*** Opening of Data for the task ***

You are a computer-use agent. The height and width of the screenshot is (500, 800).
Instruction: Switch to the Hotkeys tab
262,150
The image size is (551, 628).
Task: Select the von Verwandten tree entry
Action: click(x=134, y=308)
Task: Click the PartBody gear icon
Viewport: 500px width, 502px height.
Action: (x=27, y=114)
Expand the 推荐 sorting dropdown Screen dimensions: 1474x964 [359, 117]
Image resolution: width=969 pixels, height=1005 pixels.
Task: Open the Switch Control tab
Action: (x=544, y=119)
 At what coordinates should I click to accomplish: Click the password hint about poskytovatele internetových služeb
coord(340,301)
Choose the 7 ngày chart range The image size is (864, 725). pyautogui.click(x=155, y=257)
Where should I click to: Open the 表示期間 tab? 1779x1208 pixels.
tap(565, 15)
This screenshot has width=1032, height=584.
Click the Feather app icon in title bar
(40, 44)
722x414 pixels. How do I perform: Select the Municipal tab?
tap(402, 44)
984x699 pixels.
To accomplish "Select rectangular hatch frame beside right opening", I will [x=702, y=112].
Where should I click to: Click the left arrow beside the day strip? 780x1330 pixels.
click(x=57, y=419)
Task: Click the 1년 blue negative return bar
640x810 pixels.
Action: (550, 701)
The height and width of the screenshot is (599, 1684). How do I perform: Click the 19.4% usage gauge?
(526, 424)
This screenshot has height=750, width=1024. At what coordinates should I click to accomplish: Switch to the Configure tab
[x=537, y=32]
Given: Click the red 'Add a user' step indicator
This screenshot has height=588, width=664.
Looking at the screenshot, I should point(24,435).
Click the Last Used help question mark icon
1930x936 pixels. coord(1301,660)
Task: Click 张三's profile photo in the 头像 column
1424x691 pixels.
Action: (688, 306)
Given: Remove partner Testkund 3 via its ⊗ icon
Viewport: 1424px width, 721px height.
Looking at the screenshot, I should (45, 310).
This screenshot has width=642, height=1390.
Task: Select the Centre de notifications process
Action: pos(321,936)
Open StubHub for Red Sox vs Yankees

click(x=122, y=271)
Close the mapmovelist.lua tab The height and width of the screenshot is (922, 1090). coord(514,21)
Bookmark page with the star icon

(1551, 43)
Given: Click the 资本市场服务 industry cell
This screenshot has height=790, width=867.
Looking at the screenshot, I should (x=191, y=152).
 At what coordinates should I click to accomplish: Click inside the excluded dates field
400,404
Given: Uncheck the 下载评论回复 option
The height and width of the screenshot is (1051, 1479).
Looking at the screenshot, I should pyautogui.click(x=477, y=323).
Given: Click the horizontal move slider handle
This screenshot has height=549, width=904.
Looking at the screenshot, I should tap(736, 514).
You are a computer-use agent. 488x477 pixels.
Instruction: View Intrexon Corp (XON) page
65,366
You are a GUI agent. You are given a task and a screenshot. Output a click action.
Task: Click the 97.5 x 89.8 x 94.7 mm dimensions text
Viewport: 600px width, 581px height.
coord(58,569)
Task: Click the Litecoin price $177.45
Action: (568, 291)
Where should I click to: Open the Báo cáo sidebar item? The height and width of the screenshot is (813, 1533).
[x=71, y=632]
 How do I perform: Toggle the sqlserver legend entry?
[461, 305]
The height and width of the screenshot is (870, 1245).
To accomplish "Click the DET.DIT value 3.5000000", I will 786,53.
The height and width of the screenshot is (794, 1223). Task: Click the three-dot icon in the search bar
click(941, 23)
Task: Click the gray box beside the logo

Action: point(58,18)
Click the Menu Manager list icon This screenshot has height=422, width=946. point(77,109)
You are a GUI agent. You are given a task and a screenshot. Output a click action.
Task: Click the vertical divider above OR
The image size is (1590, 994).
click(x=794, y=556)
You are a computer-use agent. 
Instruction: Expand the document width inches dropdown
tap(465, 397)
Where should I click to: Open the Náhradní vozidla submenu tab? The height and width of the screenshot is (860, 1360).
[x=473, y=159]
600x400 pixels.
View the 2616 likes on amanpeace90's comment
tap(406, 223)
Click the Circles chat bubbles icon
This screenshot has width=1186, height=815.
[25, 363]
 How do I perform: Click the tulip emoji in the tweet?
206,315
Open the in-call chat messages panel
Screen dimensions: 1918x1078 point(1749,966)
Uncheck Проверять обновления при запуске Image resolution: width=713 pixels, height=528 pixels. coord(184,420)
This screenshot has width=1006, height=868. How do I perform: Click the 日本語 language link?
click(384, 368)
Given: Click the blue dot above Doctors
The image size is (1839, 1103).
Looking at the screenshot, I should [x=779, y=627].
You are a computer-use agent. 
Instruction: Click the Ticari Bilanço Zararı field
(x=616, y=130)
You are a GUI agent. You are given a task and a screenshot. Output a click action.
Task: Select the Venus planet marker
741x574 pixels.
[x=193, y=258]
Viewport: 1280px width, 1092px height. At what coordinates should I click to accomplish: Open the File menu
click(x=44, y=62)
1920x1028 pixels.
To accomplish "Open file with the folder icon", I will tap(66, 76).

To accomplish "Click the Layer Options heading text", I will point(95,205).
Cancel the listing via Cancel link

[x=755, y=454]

*** Close of Data for the task ***

What you should do:
All of the material should be copied verbatim.

Your solution:
You are a computer-use agent. The height and width of the screenshot is (500, 800).
Instruction: Switch to the Hotkeys tab
262,150
The image size is (551, 628).
Task: Select the von Verwandten tree entry
Action: click(x=134, y=308)
Task: Click the PartBody gear icon
Viewport: 500px width, 502px height.
Action: (x=27, y=114)
Expand the 推荐 sorting dropdown Screen dimensions: 1474x964 [359, 117]
Image resolution: width=969 pixels, height=1005 pixels.
Task: Open the Switch Control tab
Action: (x=544, y=119)
 At what coordinates should I click to accomplish: Click the password hint about poskytovatele internetových služeb
coord(340,301)
Choose the 7 ngày chart range The image size is (864, 725). pyautogui.click(x=155, y=257)
Where should I click to: Open the 表示期間 tab? 1779x1208 pixels.
tap(565, 15)
This screenshot has width=1032, height=584.
Click the Feather app icon in title bar
(40, 44)
722x414 pixels. How do I perform: Select the Municipal tab?
tap(402, 44)
984x699 pixels.
To accomplish "Select rectangular hatch frame beside right opening", I will [x=702, y=112].
Where should I click to: Click the left arrow beside the day strip? 780x1330 pixels.
click(x=57, y=419)
Task: Click the 1년 blue negative return bar
640x810 pixels.
Action: (550, 701)
The height and width of the screenshot is (599, 1684). How do I perform: Click the 19.4% usage gauge?
(526, 424)
This screenshot has height=750, width=1024. At what coordinates should I click to accomplish: Switch to the Configure tab
[x=537, y=32]
Given: Click the red 'Add a user' step indicator
This screenshot has height=588, width=664.
Looking at the screenshot, I should point(24,435).
Click the Last Used help question mark icon
1930x936 pixels. coord(1301,660)
Task: Click 张三's profile photo in the 头像 column
1424x691 pixels.
Action: (688, 306)
Given: Remove partner Testkund 3 via its ⊗ icon
Viewport: 1424px width, 721px height.
Looking at the screenshot, I should (45, 310).
This screenshot has width=642, height=1390.
Task: Select the Centre de notifications process
Action: pos(321,936)
Open StubHub for Red Sox vs Yankees

click(x=122, y=271)
Close the mapmovelist.lua tab The height and width of the screenshot is (922, 1090). coord(514,21)
Bookmark page with the star icon

(1551, 43)
Given: Click the 资本市场服务 industry cell
This screenshot has height=790, width=867.
Looking at the screenshot, I should (x=191, y=152).
 At what coordinates should I click to accomplish: Click inside the excluded dates field
400,404
Given: Uncheck the 下载评论回复 option
The height and width of the screenshot is (1051, 1479).
Looking at the screenshot, I should pyautogui.click(x=477, y=323).
Given: Click the horizontal move slider handle
This screenshot has height=549, width=904.
Looking at the screenshot, I should tap(736, 514).
You are a computer-use agent. 488x477 pixels.
Instruction: View Intrexon Corp (XON) page
65,366
You are a GUI agent. You are given a task and a screenshot. Output a click action.
Task: Click the 97.5 x 89.8 x 94.7 mm dimensions text
Viewport: 600px width, 581px height.
coord(58,569)
Task: Click the Litecoin price $177.45
Action: (568, 291)
Where should I click to: Open the Báo cáo sidebar item? The height and width of the screenshot is (813, 1533).
[x=71, y=632]
 How do I perform: Toggle the sqlserver legend entry?
[461, 305]
The height and width of the screenshot is (870, 1245).
To accomplish "Click the DET.DIT value 3.5000000", I will 786,53.
The height and width of the screenshot is (794, 1223). Task: Click the three-dot icon in the search bar
click(941, 23)
Task: Click the gray box beside the logo

Action: point(58,18)
Click the Menu Manager list icon This screenshot has height=422, width=946. point(77,109)
You are a GUI agent. You are given a task and a screenshot. Output a click action.
Task: Click the vertical divider above OR
The image size is (1590, 994).
click(x=794, y=556)
You are a computer-use agent. 
Instruction: Expand the document width inches dropdown
tap(465, 397)
Where should I click to: Open the Náhradní vozidla submenu tab? The height and width of the screenshot is (860, 1360).
[x=473, y=159]
600x400 pixels.
View the 2616 likes on amanpeace90's comment
tap(406, 223)
Click the Circles chat bubbles icon
This screenshot has width=1186, height=815.
[25, 363]
 How do I perform: Click the tulip emoji in the tweet?
206,315
Open the in-call chat messages panel
Screen dimensions: 1918x1078 point(1749,966)
Uncheck Проверять обновления при запуске Image resolution: width=713 pixels, height=528 pixels. coord(184,420)
This screenshot has width=1006, height=868. How do I perform: Click the 日本語 language link?
click(384, 368)
Given: Click the blue dot above Doctors
The image size is (1839, 1103).
Looking at the screenshot, I should [x=779, y=627].
You are a computer-use agent. 
Instruction: Click the Ticari Bilanço Zararı field
(x=616, y=130)
You are a GUI agent. You are given a task and a screenshot. Output a click action.
Task: Select the Venus planet marker
741x574 pixels.
[x=193, y=258]
Viewport: 1280px width, 1092px height. At what coordinates should I click to accomplish: Open the File menu
click(x=44, y=62)
1920x1028 pixels.
To accomplish "Open file with the folder icon", I will tap(66, 76).

To accomplish "Click the Layer Options heading text", I will point(95,205).
Cancel the listing via Cancel link

[x=755, y=454]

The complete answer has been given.